Do reporting technologies help?
At present, these products are so new that there are very few evaluations publicly available. Here are some insights so far:
Queensland’s cyber bullying taskforce (2018) heard from schools with a range of experiences in using reporting technologies. Some schools said these technologies worked well and empowered students to speak up. Other schools expressed concerns about cost, security of information, and risk of false accusations. Unfortunately, some students who reported bullying through anonymous technologies were bullied again, as their peers guessed who had made the complaint. True anonymity is hard to guarantee.
Meanwhile, the Cyberbullying Research Centre spoke in favour of reporting technologies, arguing that students feel more comfortable speaking out anonymously via their screens. However, the Centre does not promote any particular commercial app – in fact, they tell schools how to create their own reporting mechanisms for free.

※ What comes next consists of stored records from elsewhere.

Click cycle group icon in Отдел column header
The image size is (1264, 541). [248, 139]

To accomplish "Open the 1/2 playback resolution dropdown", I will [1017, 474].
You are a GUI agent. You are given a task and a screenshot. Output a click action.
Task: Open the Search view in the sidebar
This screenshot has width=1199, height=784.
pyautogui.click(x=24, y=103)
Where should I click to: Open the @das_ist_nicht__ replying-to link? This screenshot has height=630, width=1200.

Also interesting was a 2016 review of school safety technologies in the U.S. The researchers found that anonymous reporting mechanisms could be a key source of intelligence about violence in schools. However, there must be accountability; if student reports are not acted on promptly and appropriately, it can make things worse, causing mistrust and resentment. The researchers also stressed that new technologies cannot stop students from using violence in the first place; we still need human interventions to change behaviours and school cultures for the better.
Relationships are key
Reporting technologies don’t take away the need for strong human relationships. If a young person reports being victimised, only to receive no response, or a response which is ineffective or insensitive, this ‘secondary victimisation’ can leave them feeling more distressed than ever.
Recently, a focus group of Canadian school students were invited to review a popular app for reporting bullying. While the students had suggestions about how the technology itself could be improved – including simple layout and security measures to hide the app on your phone – their main messages concerned human connections. The students said they would like a two-way messaging function so they could get support from professionals if they felt distressed. (Given that some mental health services already provide web-based counselling, schools would need to consider how to align these options.)
The students also stated that they would be most likely to use a reporting app if it they knew their messages were read by a ‘real’ person who was experienced and competent, and had the right authority to take action. The students added that a reporting model should include an ‘about us’ section explaining who read the reports and perhaps enabling students to choose which staff member would receive their report.
New technologies offer us the chance to do things better – but to end bullying in schools, we still need trusting relationships between students and staff, and the capacity of staff to build and nurture these positive connections.